Dell’occhio che vede, e vediamo balenare nel campo visivo come traccia che lampeggia e scompare e si offre alla presa malcerta di quella che si chiama “la coda dell’occhio”, dell’oggetto a piccolo che vediamo per un istante in quello che Lacan chiamava la sua pulsazione, il suo battimento (Seminario XI), la sua breve e labile vibrazione, non c’è nulla da sapere, vedere, comprendere; c’è qualcosa da fare, forse; qualcosa che è dell’ordine dell’askesis.
Di nuovo, una certa proposizione di Wittgenstein, giustamente celebre, profondamente connessa col senso ultimo del suo progetto filosofico, va ripetuta e insieme variata. “Di ciò di cui non si può parlare, si deve tacere”, si legge nella Prefazione del Tractatus (proposizione che conclude il Tractatus stesso), quasi a sigillarne l’intero cammino. Se quanto detto sopra ha qualche tenuta, allora das Mystische, che è appunto quanto non può dirsi perché regge quanto può dirsi come il suo margine e la sua spinta indicibile, non è affatto un contenuto sublime, non è mai il portato di un’epopteia dalla quale sia opportuno tornare ammutoliti. Non c’era niente da vedere, laggiù, all’origine del vedere, se non che si stava già vedendo da quaggiù, che non c’era un’origine nelle brume del tempo andato, che l’origine è sempre e soltanto un’opera in corso qui e ora. Di ciò di cui non si può parlare non si deve affatto tacere. Che lo si debba tacere, è appunto un’illusione indotta dallo stesso passo falso che poteva farci credere che il bene o l’anima o il trascendentale o l’architraccia siano da qualche parte, ancorché in un altro mondo oltre il mondo, e proprio perché quel mondo oltre il mondo era un altro mondo, congegnato a perfetta somiglianza di questo.
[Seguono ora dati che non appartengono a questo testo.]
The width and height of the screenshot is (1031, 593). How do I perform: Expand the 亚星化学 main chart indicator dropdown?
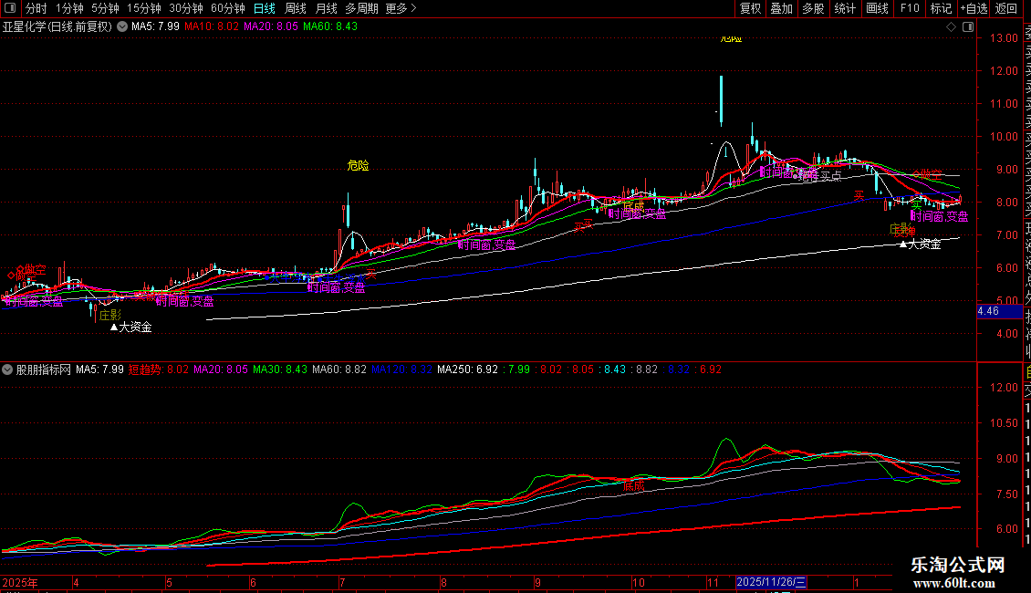(122, 26)
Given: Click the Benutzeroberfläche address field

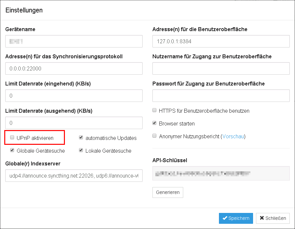Looking at the screenshot, I should (x=221, y=41).
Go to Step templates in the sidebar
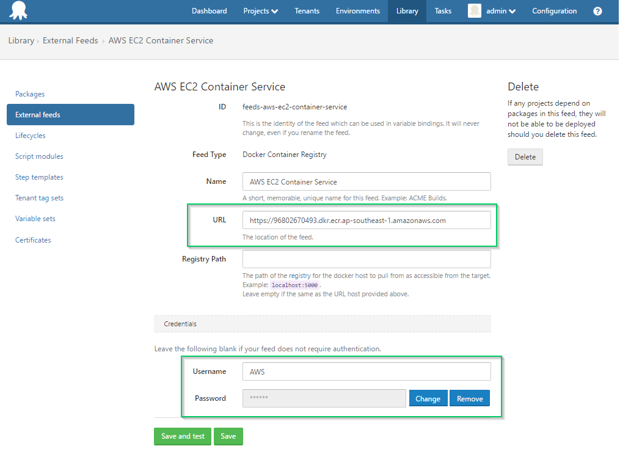Screen dimensions: 620x457 (x=39, y=177)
Di ciò di cui non si può parlare, si deve “fare” qualcosa, lo si deve mettere “all’opera”, e questo anzitutto perché esso stesso è un’opera o un’operazione, un fare e una pratica in corso, un senso e una direzione già sempre in atto, che chiede perciò d’essere prolungato e trasferito, molto più che fermato e fotografato in una sua supposta verità.
Questo è appunto il nodo in cui si annodano l’etica “informulabile” (Tractatus, 6.421) di cui parla Wittgenstein (la si può formulare solo con un dire che si disdice di continuo, e che in questo disdire mima perfettamente un movimento che è una forma di vita: tenti di vedere l’occhio che non puoi vedere ma da cui vedi, e da cui vedi che non puoi vederlo, intanto che anche lo avvisti nel suo scomparire e cancellarsi) e l’etica di cui parla Lacan (non cedere sul desiderio, se stiamo al Seminario VII (Lacan 1994); non scambiare l’oggetto del desiderio col senso del desiderio, e non scambiare il senso del desiderio o la causa del desiderio con il destino del desiderio; poiché il senso viene da là e appare venire da là, solo perché viene da qua; da qua, dove io non sono proprio per esserci e avendo da esserci).
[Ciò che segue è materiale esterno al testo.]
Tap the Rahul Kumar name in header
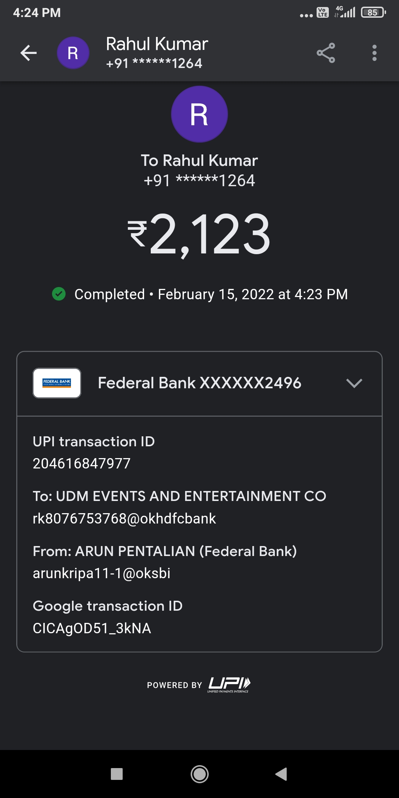Image resolution: width=399 pixels, height=798 pixels. 157,44
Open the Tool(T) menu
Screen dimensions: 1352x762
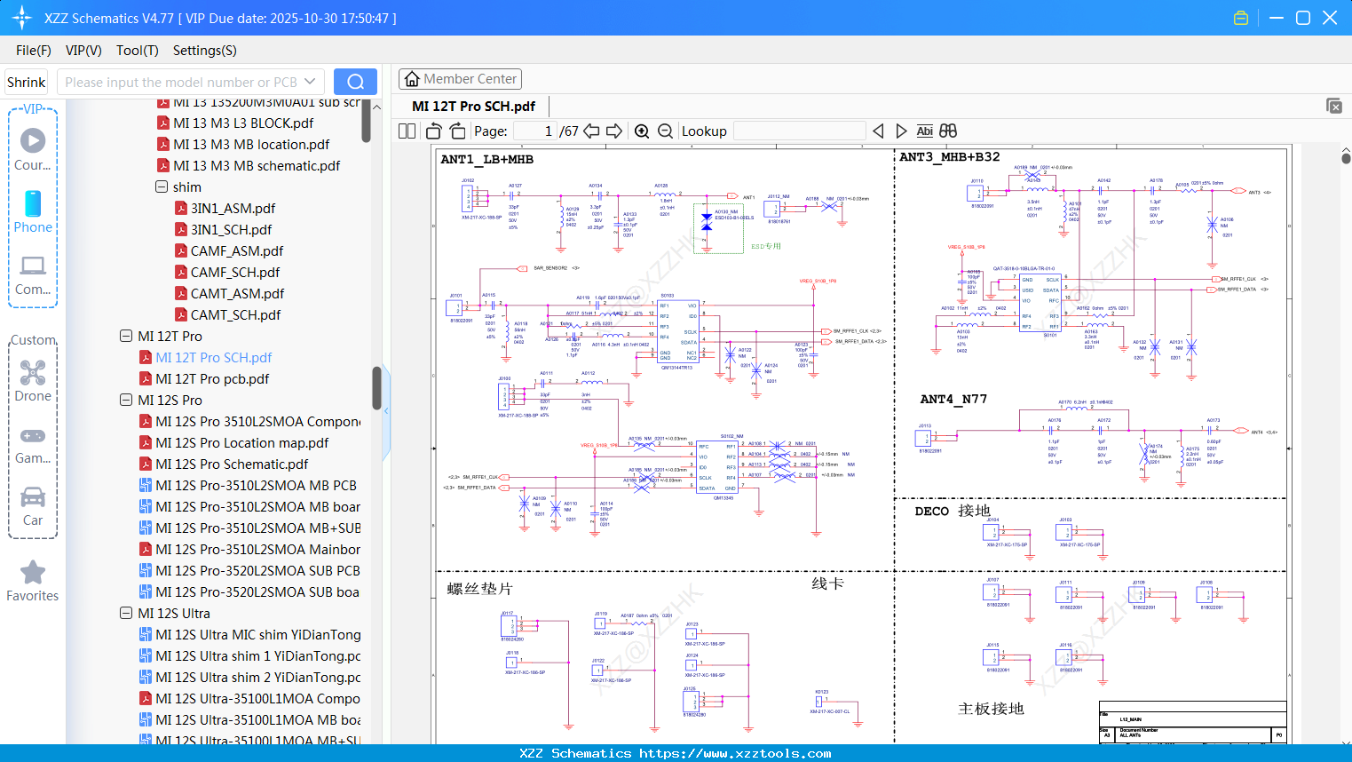coord(137,51)
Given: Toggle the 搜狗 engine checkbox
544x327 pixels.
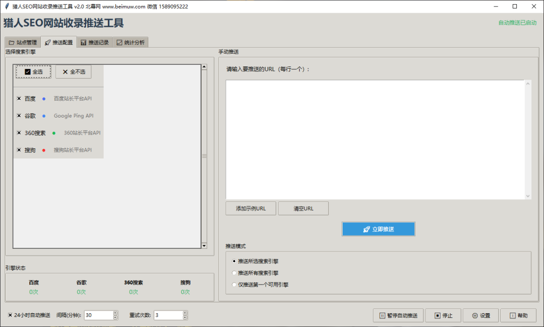Looking at the screenshot, I should (19, 149).
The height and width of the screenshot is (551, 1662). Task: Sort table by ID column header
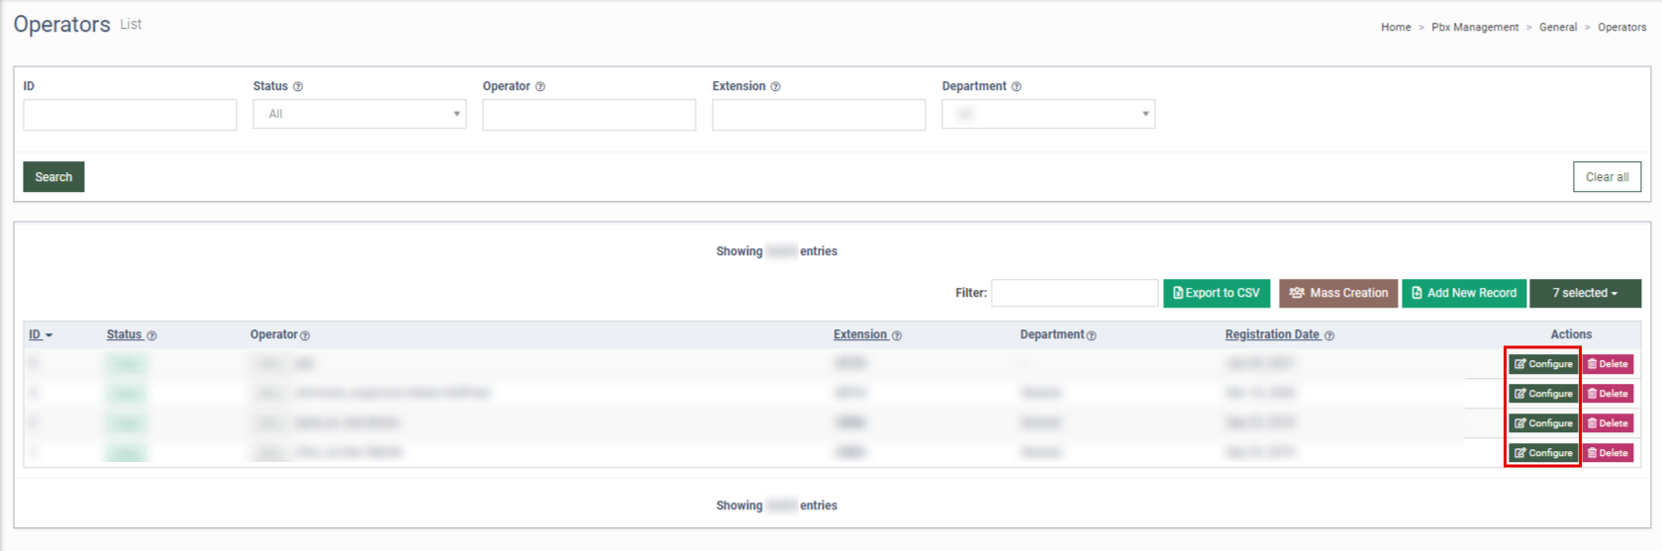tap(36, 335)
Entrambe queste etiche sono dell’ordine di ciò che Platone, già Platone, chiamava gymnasia (Parmenide, 127e7-130a1). L’obiettivo di quella ginnastica non è la verità, ma appunto un’atletica, un certo tono, o una certa tonicità, o intonazione, di chi la cerca.
Bibliografia
Lacan, J.:
- (1994) Il seminario. Libro VII (L’etica della psicoanalisi), a cura di A. Di Ciaccia (Torino: Einaudi).
- (1979) Il seminario. Libro XI (I quattro concetti fondamentali della psicoanalisi), a cura di G. Contri (Torino: Einaudi).
Wittgenstein, L. Tractatus logico-philosophicus, a cura di G. A. Conte (Torino: Einaudi, 1998).
Platone:
- Cratilo, in Opere, vol. 2, Laterza, Roma-Bari 1991.
- Parmenide, in Opere, vol. 3, Laterza, Roma-Bari 1982.